Instruction: Rescale everything from the line containing "Open the dropdown arrow beside Editar" down to the last of the lines. Write each line out again in full, multiply every coordinate by 2.35, round each to the nearest whole number with halves rounded up, and leave the pictures out.

The records:
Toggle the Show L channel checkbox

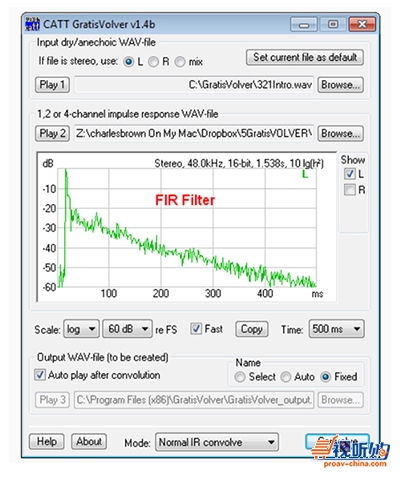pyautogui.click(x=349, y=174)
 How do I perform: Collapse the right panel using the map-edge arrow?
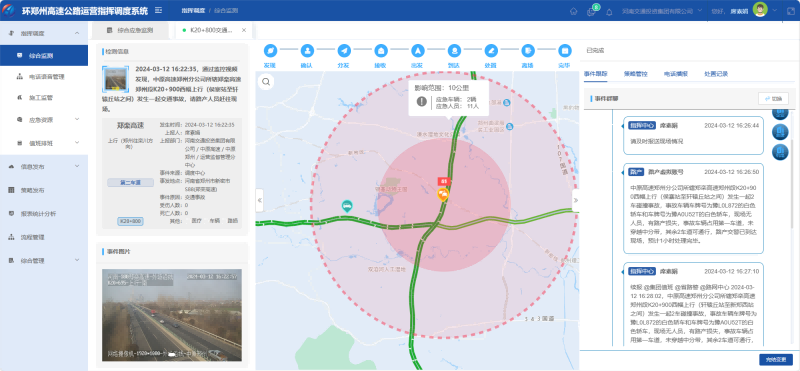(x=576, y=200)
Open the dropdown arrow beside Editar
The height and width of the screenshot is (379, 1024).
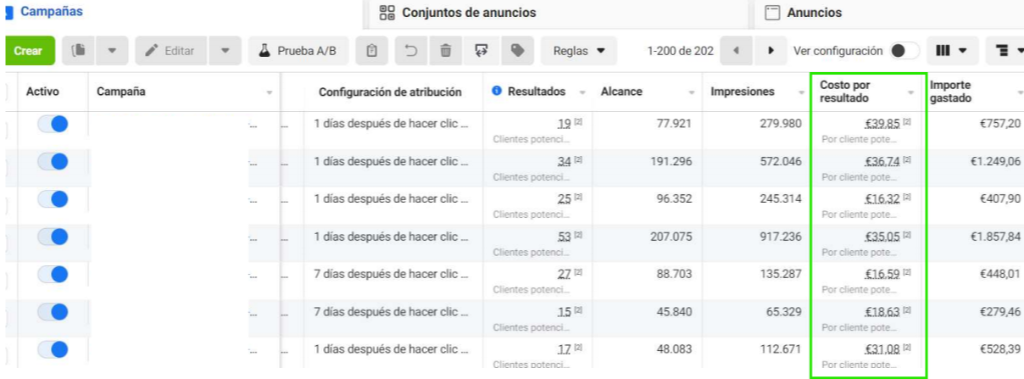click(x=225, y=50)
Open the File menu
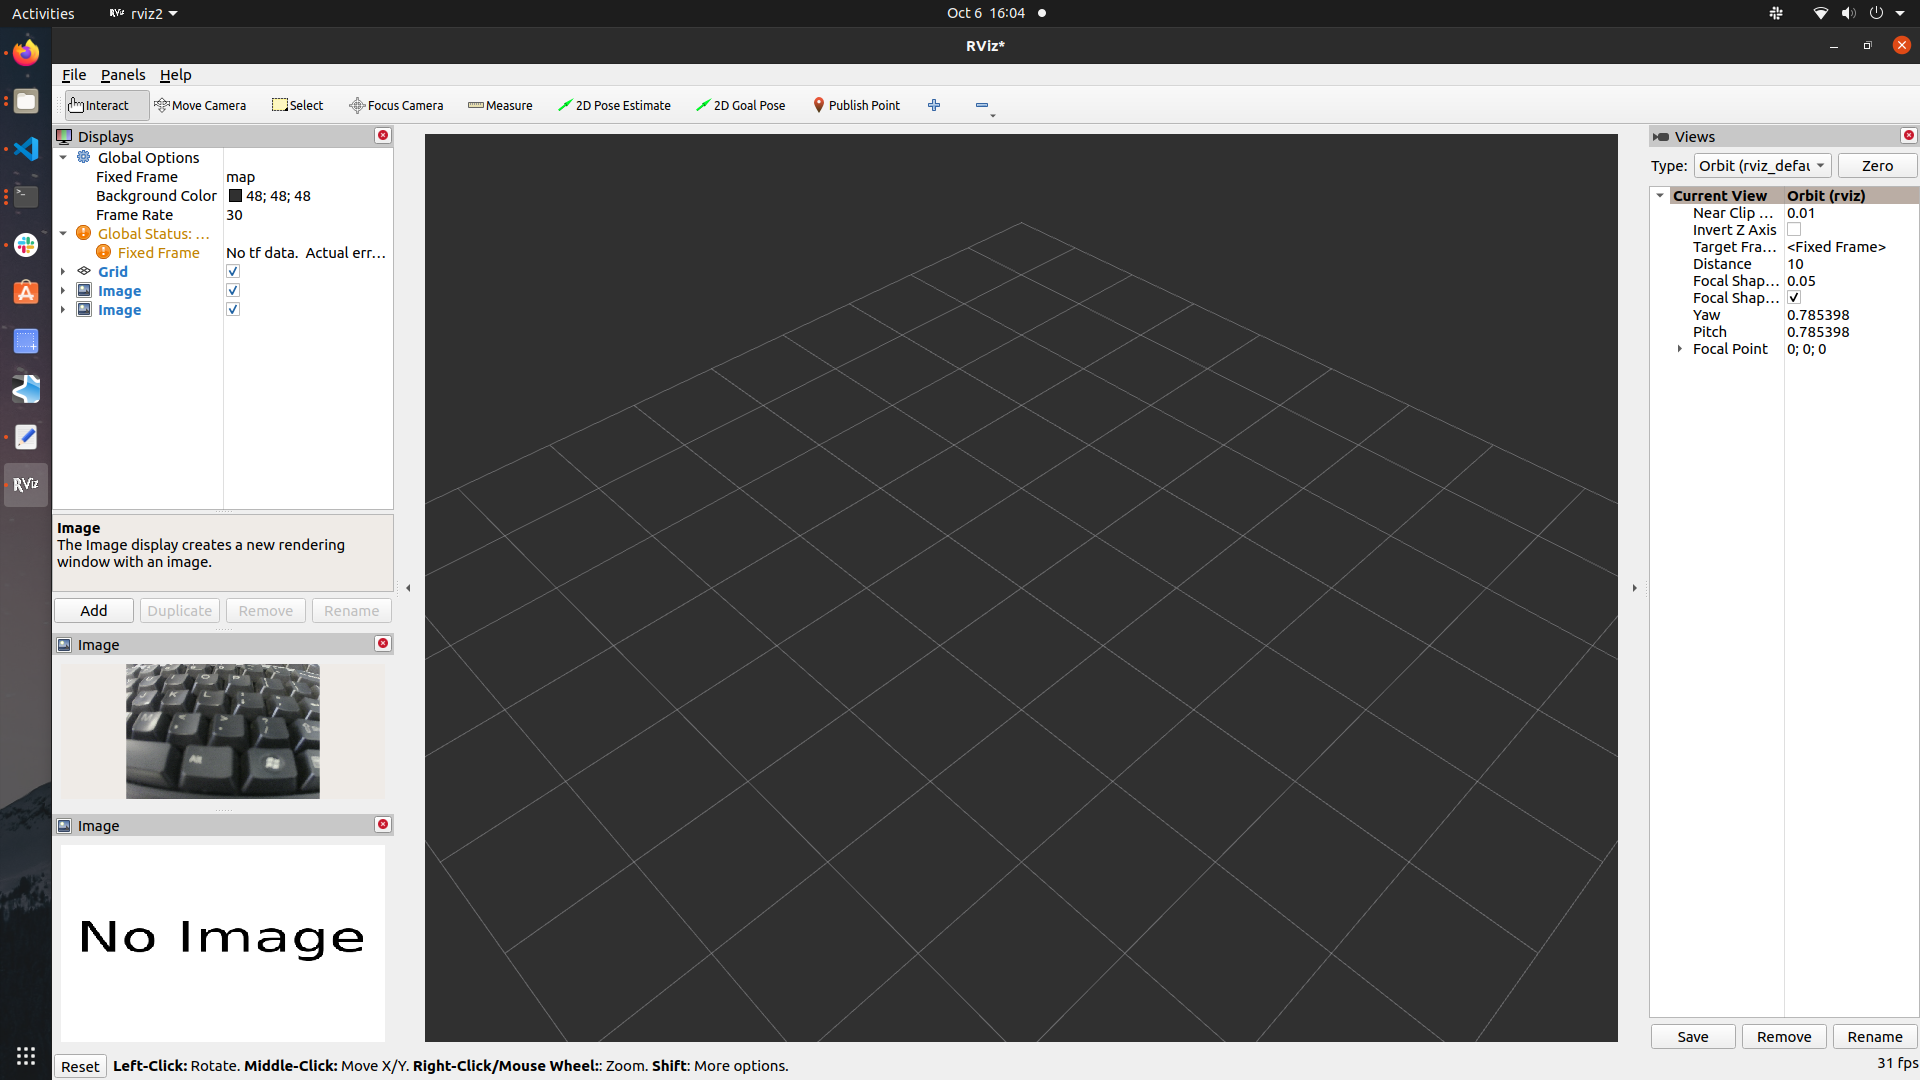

Answer to the problem:
Open the dropdown arrow beside Editar
The height and width of the screenshot is (379, 1024).
click(x=529, y=118)
Open the File menu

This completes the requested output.